1)  At no point does formula come in contact with the machine. That’s good, I suppose. Instead, water is injected directly into the capsules, where the powdered formula dissolves, and then the milk is sprayed under 6-bar pressure (!) into whatever bottle/cup you’re using.



2) The formula is made in Switzerland. Full of clean mountain air and sparkling, spring-fed goodness, no doubt.



3) The capsules themselves are made of some material that’s BPA-free and can be incinerated (but not recycled). They also contain filters designed to keep any harmful bacteria in your water out of the bottle. This is great except for the fact that the only people who will be able to afford BabyNes probably already have clean, well-filtered water.



4) As you might expect given what I said about pressure, BabyNes can occasionally give the milk a little froth. Baby cappuccino, anyone? There’s even a post about it in the FAQ. Nestle says the froth won’t give your baby gas.



Honestly, I find this all ridiculous and borderline revolting, but maybe someone, somewhere, feels differently?

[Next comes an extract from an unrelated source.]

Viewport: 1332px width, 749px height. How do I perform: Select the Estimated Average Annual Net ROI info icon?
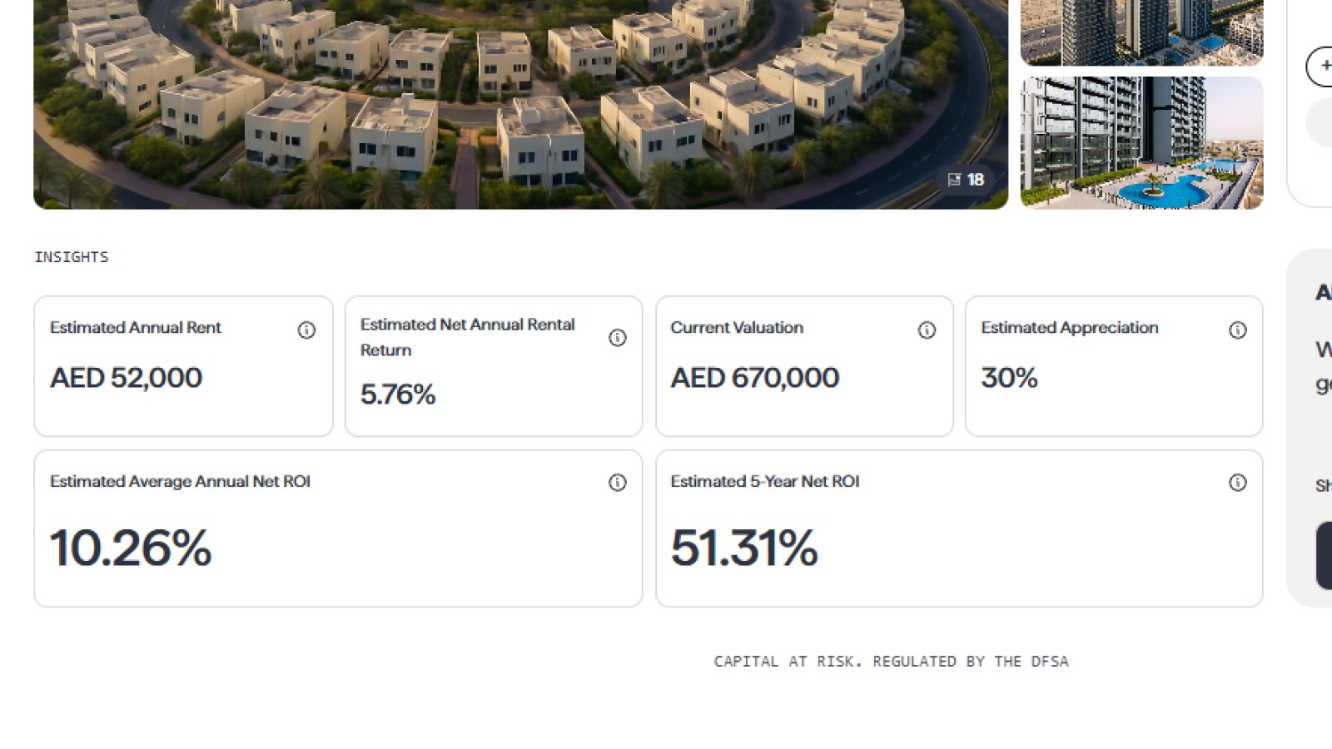pyautogui.click(x=618, y=483)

Interestingly, Nestle’s site makes it clear that their intention is not for BabyNes to replace breastfeeding. However, they explicitly claim that their capsule line was designed to emulate the way in which the composition of a mother’s milk changes in response to a baby’s nutritional requirements throughout development. Of course, this can only be done by Nestle in a general way since not all babies’ needs are the same. But whatever. I don’t have a problem with formula. In fact, after 6 weeks or so we used it ourselves with our firstborn. I just don’t like the effort here to mass-market a baby-feeding machine that, in my view, is completely unnecessary. Why lock yourself into a closed system requiring you to buy a special machine and overpriced formula capsules when you could do just as well with a Brita filter for water, a stove top or microwave, and bulk quantities of powdered formula/milk?